• **What you will do**: Take the records below from their first line to the line with "Open the Shopping", and restate those lines word for word.

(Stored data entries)
■ ■ ■

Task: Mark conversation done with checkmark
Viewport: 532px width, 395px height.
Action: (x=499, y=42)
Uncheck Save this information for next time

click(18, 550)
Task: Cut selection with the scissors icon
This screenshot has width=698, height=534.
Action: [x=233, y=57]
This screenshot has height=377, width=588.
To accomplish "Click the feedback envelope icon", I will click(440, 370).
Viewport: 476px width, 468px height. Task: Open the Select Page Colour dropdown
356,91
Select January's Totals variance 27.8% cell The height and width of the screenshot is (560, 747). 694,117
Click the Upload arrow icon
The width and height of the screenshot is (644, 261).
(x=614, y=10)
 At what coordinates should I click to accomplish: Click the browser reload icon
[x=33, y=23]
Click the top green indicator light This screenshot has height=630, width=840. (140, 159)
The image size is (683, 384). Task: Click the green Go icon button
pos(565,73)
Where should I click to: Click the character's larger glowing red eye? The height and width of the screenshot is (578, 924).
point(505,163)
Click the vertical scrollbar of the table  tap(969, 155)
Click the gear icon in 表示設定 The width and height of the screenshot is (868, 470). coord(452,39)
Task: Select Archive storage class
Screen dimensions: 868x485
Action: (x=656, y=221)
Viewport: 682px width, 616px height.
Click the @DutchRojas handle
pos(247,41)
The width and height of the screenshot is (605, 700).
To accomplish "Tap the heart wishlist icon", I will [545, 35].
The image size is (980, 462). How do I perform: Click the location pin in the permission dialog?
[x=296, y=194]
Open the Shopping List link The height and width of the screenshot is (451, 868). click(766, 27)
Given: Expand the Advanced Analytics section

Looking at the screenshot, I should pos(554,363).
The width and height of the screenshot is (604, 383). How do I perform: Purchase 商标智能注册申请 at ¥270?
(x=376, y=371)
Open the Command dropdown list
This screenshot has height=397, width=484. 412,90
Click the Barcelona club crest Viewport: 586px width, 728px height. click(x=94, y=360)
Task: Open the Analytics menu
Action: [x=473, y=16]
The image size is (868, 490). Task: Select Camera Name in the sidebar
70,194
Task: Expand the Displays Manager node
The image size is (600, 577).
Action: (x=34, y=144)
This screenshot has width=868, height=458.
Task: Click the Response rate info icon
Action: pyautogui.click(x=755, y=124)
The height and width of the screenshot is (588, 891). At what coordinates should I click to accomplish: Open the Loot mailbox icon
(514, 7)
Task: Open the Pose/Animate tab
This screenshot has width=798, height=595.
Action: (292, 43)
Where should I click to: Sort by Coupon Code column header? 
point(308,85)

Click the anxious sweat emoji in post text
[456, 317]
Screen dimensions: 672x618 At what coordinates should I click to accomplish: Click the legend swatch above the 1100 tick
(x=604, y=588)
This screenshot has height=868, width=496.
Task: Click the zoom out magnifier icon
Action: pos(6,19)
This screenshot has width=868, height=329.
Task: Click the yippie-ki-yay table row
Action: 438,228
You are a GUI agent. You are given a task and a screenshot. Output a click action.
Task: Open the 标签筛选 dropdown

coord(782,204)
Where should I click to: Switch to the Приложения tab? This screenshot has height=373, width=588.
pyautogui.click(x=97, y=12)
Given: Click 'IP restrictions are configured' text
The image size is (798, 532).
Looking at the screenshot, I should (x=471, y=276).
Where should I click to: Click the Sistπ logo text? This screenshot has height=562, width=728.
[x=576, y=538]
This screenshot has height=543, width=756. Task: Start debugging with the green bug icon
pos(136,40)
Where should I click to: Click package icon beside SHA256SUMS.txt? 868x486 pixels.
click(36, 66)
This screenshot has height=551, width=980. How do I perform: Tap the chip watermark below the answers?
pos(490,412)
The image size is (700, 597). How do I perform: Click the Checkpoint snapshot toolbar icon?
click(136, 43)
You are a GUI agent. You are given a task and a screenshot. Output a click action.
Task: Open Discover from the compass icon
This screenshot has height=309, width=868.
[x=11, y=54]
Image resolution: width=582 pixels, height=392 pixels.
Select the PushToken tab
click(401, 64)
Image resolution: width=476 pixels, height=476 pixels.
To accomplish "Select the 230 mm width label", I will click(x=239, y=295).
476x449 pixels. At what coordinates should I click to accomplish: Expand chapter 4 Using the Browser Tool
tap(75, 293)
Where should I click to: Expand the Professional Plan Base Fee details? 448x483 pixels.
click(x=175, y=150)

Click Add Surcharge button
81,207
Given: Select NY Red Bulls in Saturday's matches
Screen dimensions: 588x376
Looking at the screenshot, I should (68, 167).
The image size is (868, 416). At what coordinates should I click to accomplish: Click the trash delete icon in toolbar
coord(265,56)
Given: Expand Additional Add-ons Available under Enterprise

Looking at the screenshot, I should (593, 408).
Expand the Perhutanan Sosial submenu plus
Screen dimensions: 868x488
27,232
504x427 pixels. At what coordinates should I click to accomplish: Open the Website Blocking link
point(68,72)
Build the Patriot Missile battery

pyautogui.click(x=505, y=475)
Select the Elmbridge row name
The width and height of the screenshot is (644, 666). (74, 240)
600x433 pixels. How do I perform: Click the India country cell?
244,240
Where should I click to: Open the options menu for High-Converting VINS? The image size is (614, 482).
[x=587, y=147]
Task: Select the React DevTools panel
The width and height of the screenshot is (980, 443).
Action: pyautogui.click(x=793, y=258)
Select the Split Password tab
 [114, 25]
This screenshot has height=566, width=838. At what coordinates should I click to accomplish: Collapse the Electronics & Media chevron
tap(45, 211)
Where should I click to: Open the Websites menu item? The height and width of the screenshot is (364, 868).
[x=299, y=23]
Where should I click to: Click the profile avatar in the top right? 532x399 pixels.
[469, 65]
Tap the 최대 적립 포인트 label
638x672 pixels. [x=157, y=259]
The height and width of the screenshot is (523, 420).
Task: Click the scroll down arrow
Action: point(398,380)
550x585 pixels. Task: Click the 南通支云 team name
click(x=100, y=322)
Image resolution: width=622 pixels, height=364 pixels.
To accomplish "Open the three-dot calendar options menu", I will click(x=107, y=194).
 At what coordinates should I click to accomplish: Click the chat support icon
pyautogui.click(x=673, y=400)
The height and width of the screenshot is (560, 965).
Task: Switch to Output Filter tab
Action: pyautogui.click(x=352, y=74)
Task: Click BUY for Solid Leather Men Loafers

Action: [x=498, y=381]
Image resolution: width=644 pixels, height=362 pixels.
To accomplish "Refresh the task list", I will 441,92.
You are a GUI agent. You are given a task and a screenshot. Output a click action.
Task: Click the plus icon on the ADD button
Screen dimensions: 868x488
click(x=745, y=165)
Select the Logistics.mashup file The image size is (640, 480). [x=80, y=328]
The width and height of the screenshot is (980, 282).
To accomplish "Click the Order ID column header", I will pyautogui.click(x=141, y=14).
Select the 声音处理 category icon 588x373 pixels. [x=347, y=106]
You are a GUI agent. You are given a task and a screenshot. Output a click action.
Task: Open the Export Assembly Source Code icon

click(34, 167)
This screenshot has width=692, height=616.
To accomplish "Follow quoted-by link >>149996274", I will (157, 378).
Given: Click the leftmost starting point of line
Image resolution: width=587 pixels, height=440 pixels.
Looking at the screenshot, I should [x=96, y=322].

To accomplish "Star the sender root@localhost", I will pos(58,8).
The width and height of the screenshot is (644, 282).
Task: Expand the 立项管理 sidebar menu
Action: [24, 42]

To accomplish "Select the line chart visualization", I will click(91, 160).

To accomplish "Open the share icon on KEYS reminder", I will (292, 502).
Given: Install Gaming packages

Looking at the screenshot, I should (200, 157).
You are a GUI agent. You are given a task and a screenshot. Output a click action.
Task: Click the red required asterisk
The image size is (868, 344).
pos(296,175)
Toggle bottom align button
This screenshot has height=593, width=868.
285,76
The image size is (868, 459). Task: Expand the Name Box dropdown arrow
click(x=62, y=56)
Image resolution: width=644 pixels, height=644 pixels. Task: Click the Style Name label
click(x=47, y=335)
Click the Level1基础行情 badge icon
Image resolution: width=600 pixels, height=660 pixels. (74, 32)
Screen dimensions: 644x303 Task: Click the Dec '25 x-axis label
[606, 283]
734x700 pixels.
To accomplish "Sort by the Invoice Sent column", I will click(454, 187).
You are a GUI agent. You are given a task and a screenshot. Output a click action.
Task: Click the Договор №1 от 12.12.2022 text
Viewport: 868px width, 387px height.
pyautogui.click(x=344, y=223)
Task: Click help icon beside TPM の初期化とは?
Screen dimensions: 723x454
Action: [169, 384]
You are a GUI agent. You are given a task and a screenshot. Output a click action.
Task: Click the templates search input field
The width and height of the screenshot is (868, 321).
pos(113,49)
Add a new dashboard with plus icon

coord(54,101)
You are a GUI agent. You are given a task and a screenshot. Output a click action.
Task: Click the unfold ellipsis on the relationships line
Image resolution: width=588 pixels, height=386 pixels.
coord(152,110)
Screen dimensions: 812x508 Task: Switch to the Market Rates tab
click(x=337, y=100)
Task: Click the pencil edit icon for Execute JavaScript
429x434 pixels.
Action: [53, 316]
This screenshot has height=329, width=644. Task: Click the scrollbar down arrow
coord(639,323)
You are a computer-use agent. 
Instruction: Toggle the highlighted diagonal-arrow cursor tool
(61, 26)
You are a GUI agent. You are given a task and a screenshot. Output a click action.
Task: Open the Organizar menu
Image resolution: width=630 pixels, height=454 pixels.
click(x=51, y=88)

■ ■ ■

• **Task answer**:
Task: Mark conversation done with checkmark
Viewport: 532px width, 395px height.
Action: (x=499, y=42)
Uncheck Save this information for next time

click(18, 550)
Task: Cut selection with the scissors icon
This screenshot has width=698, height=534.
Action: [x=233, y=57]
This screenshot has height=377, width=588.
To accomplish "Click the feedback envelope icon", I will click(440, 370).
Viewport: 476px width, 468px height. Task: Open the Select Page Colour dropdown
356,91
Select January's Totals variance 27.8% cell The height and width of the screenshot is (560, 747). 694,117
Click the Upload arrow icon
The width and height of the screenshot is (644, 261).
(x=614, y=10)
 At what coordinates should I click to accomplish: Click the browser reload icon
[x=33, y=23]
Click the top green indicator light This screenshot has height=630, width=840. (140, 159)
The image size is (683, 384). Task: Click the green Go icon button
pos(565,73)
Where should I click to: Click the character's larger glowing red eye? The height and width of the screenshot is (578, 924).
point(505,163)
Click the vertical scrollbar of the table  tap(969, 155)
Click the gear icon in 表示設定 The width and height of the screenshot is (868, 470). coord(452,39)
Task: Select Archive storage class
Screen dimensions: 868x485
Action: (x=656, y=221)
Viewport: 682px width, 616px height.
Click the @DutchRojas handle
pos(247,41)
The width and height of the screenshot is (605, 700).
To accomplish "Tap the heart wishlist icon", I will [545, 35].
The image size is (980, 462). How do I perform: Click the location pin in the permission dialog?
[x=296, y=194]
Open the Shopping List link The height and width of the screenshot is (451, 868). click(766, 27)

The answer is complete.